(Stored records)
-------

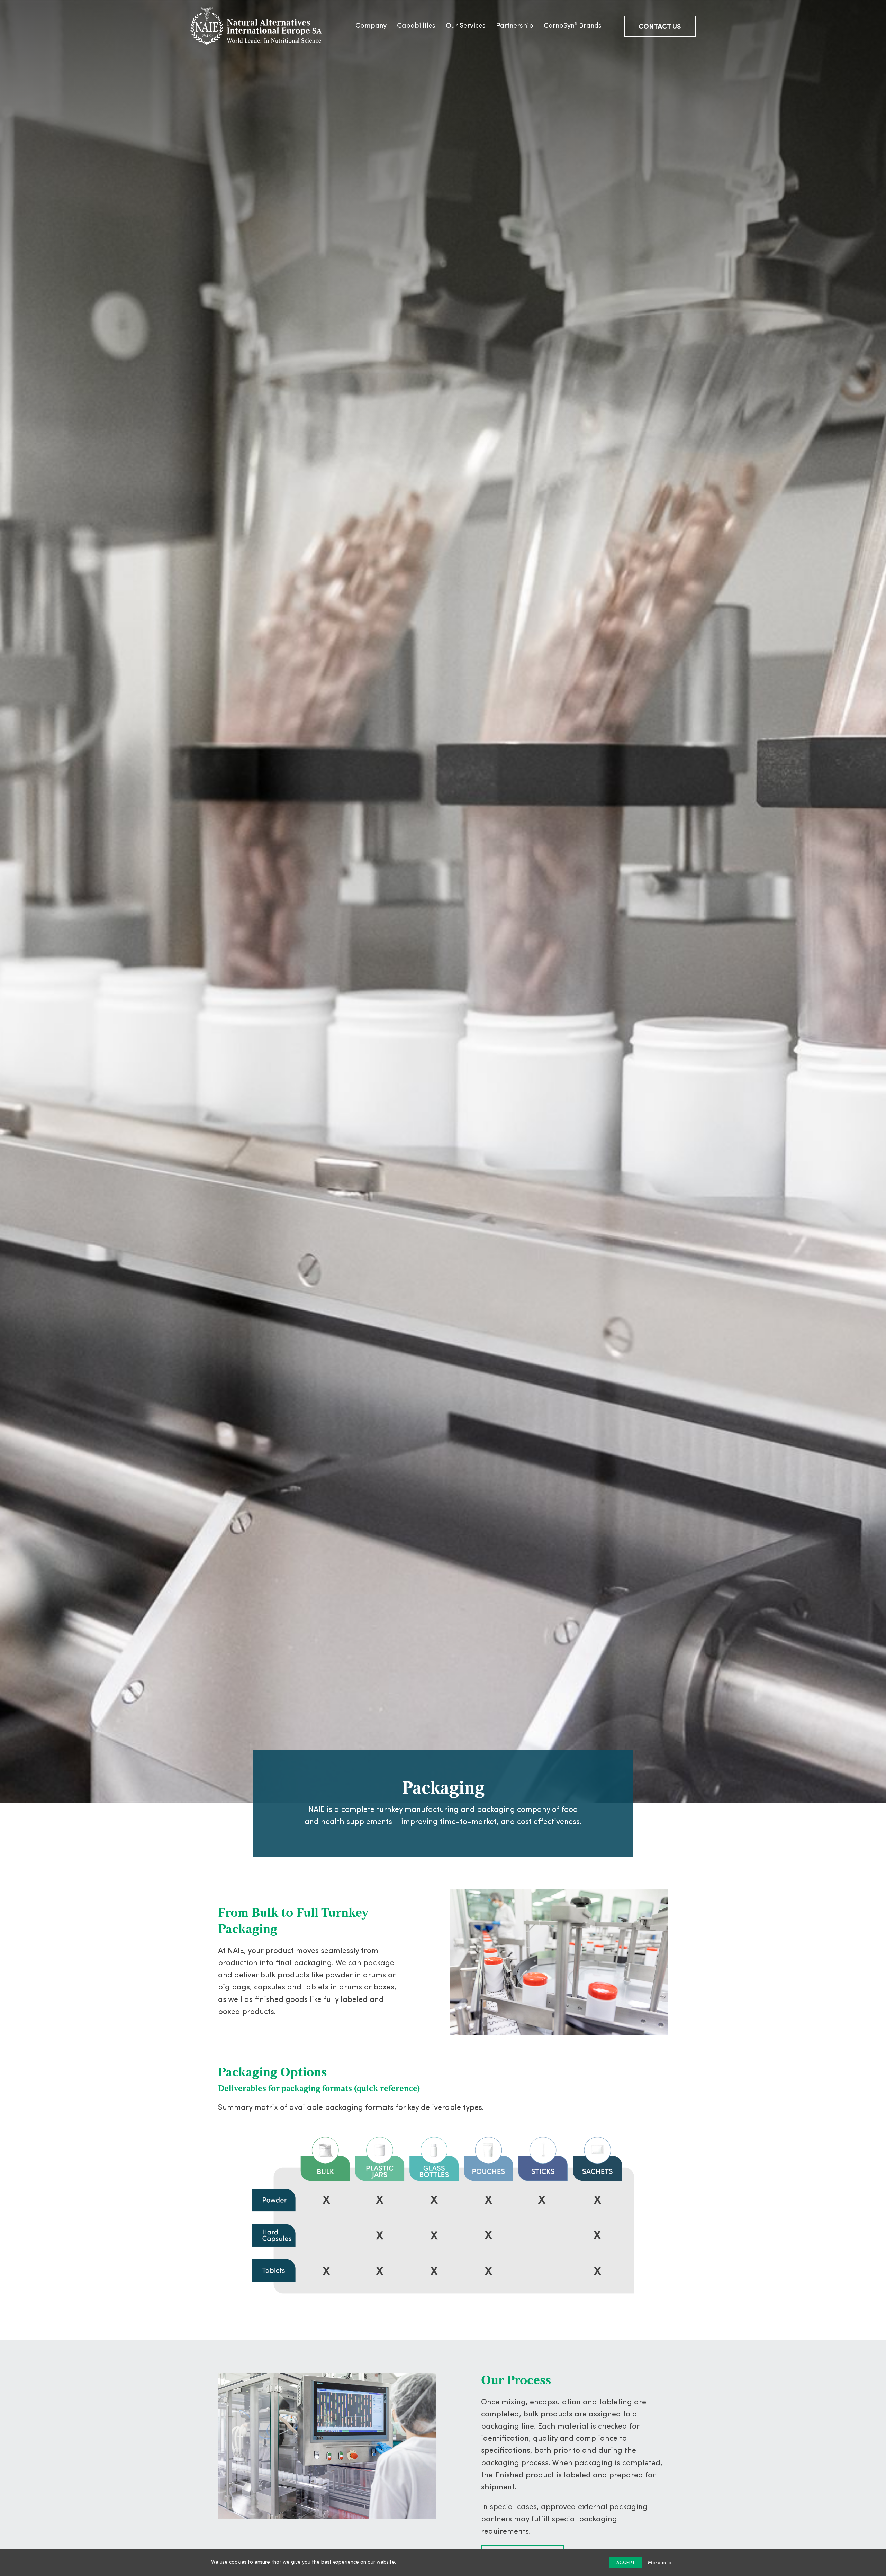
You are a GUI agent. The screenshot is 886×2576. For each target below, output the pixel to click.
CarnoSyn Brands (573, 25)
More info (659, 2562)
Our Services (466, 25)
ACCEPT (625, 2562)
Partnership (514, 25)
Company (371, 25)
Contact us (660, 27)
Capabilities (416, 25)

-------

Task requirements: In your copy, please omit the pictures and print every line of the records exactly.

Exercise output:
You are a GUI agent. The screenshot is 886×2576. For each target below, output the pixel to click.
CarnoSyn Brands (573, 25)
More info (659, 2562)
Our Services (466, 25)
ACCEPT (625, 2562)
Partnership (514, 25)
Company (371, 25)
Contact us (660, 27)
Capabilities (416, 25)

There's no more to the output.